After working in television, much of it live, from 1951, Lumet, who turns 85 today, made his feature debut with 12 Angry Men in 1957. It had all of the ingredients of his later work: a controversial subject handled fearlessly, telling people truths they didn't want to hear; powerful acting, this time from a once in a lifetime ensemble cast, and confidence in a less than happy ending. Lumet's theme was the fragility of justice, over prejudice, stereotypes, and all short cuts to the truth about human beings who are poor, underprivileged, and Puerto Rican - the ethnicity of ethics, long before To Kill a Mockingbird made a big deal out of it.

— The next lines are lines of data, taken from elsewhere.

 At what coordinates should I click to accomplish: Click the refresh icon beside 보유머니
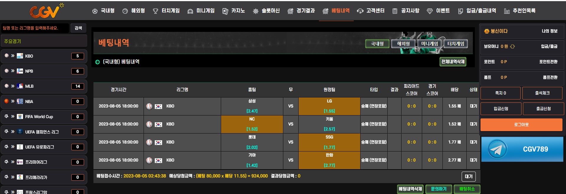(512, 46)
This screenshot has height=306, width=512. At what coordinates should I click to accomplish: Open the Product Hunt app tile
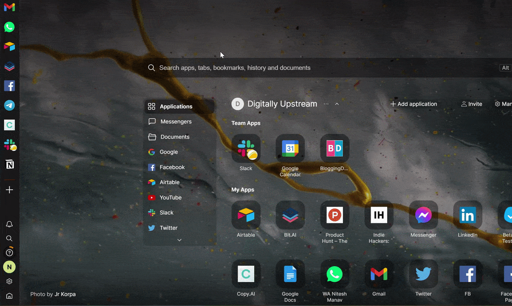[334, 215]
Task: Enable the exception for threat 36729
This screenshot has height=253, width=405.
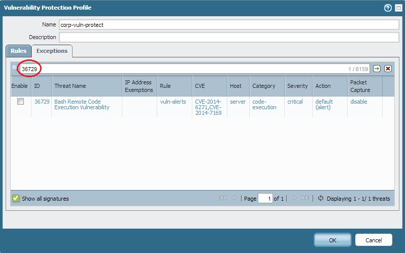Action: [x=21, y=102]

From the beginning he was distinguished as an actors' director. His work, for example, with Sean Connery definitely demonstrated that he was too good to be wasted on James Bond.(1) He proved that Sharon Stone could be a genuine actress when she felt like it in Gloria (1999). And as recently as 2006 he proved that he could make a slab of meat, Vin Diesel, act, in Find Me Guilty. But the films for which Lumet will be remembered are all about crime and punishment: Serpico (1973), Dog Day Afternoon (1975), Prince of the City (1981), The Verdict (1982), and Q & A (1990). The first, third, and last of these films form a kind of trilogy on a favorite theme of Lumet's: policing the police. In all three a young, principled cop struggles against his corrupt fellow cops, in Serpico and Prince of the City, and against one powerful, dirty cop in Q & A.
Lumet never, thank goodness, developed a "style" that he imposed on all of his material. For this he doesn't get high marks from the auteurists. But what makes so much of his work truly distinctive is how it always manages to rise above genre. Even his whodunits are paradigms: Murder on the Orient Express (1974) is easily the best film based on Agatha Christie, even if Peter Ustinov was a better Poirot than Albert Finney. Lumet made the most of Paddy Chayefsky's overblown script for Network (1976). And he even managed to make his film of Equus (1977), Peter Shaffer's preposterous love letter to insanity, as good as it could've been.

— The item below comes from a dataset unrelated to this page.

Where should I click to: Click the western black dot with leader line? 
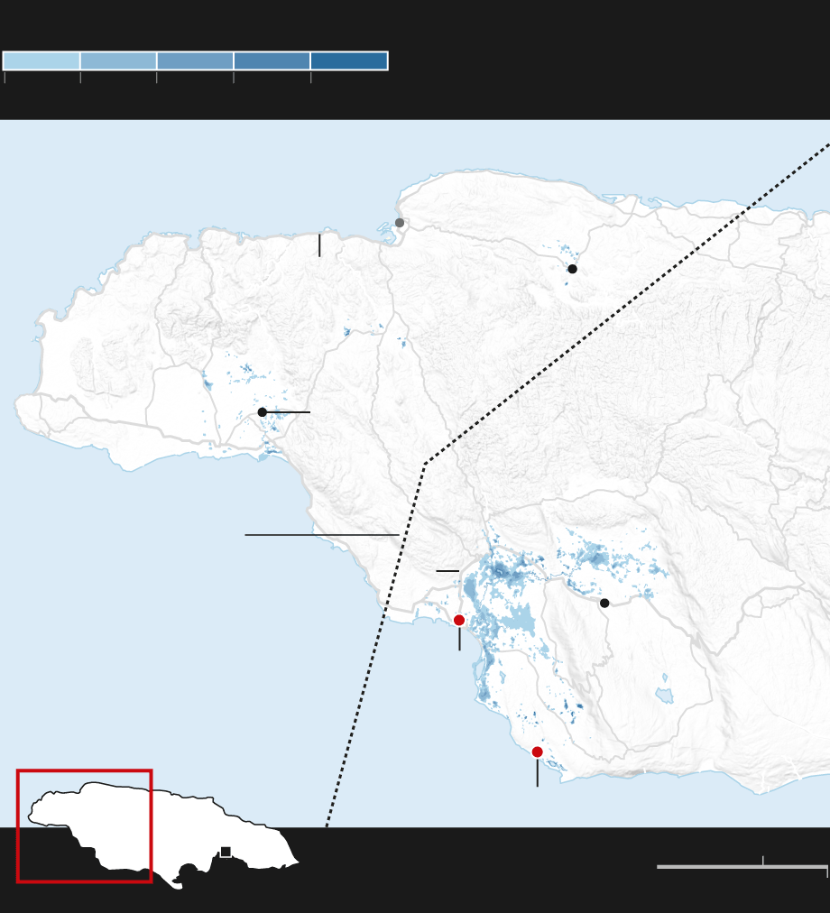tap(263, 412)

Of course, the fate of a commercial film director who is as versatile as Lumet is to occasionally find himself marking time with material that is beneath him. And in a career spanning five decades and nearly fifty films, Lumet might well have balked at certain projects. Fail-Safe (1964) was intended to be an intelligent look at the nightmare of nuclear war, but it was completely overshadowed by Stanley Kubrick's Dr. Strangelove, released earlier the same year and with which it bears an uncanny resemblance. Luckily, Last of the Mobile Hot Shots (1970) has been forgotten, since it was based on one of Tennessee Williams' terrible late plays. I don't suppose anyone short of Rene Clair in his prime could've redeemed The Wiz (1978) from being moribund.
Besides returning to TV for awhile in 2001, Lumet has directed two more feature films, is in production with another, tentatively titled Getting Out, and, as I write this, has another film "in development". I see from his credits at the Internet Movie Database (2) that Martin Scorsese isn't slowing down either. Scorsese's finally winning an Oscar for Best Director for his overrated The Departed (2006) has perhaps given him some kind of vindication. Lumet was nominated four times, but never won. He was given one of those odious "honorary"Oscars in 2005, which is usually a kiss of death (Robert Altman). But Scorsese had better not plan on retiring any time soon. Lumet obviously won't.
(1) In The Hill (1965), The Anderson Tapes (1971), The Offense (1972), Murder on the Orient Express (1974), Family Business (1989)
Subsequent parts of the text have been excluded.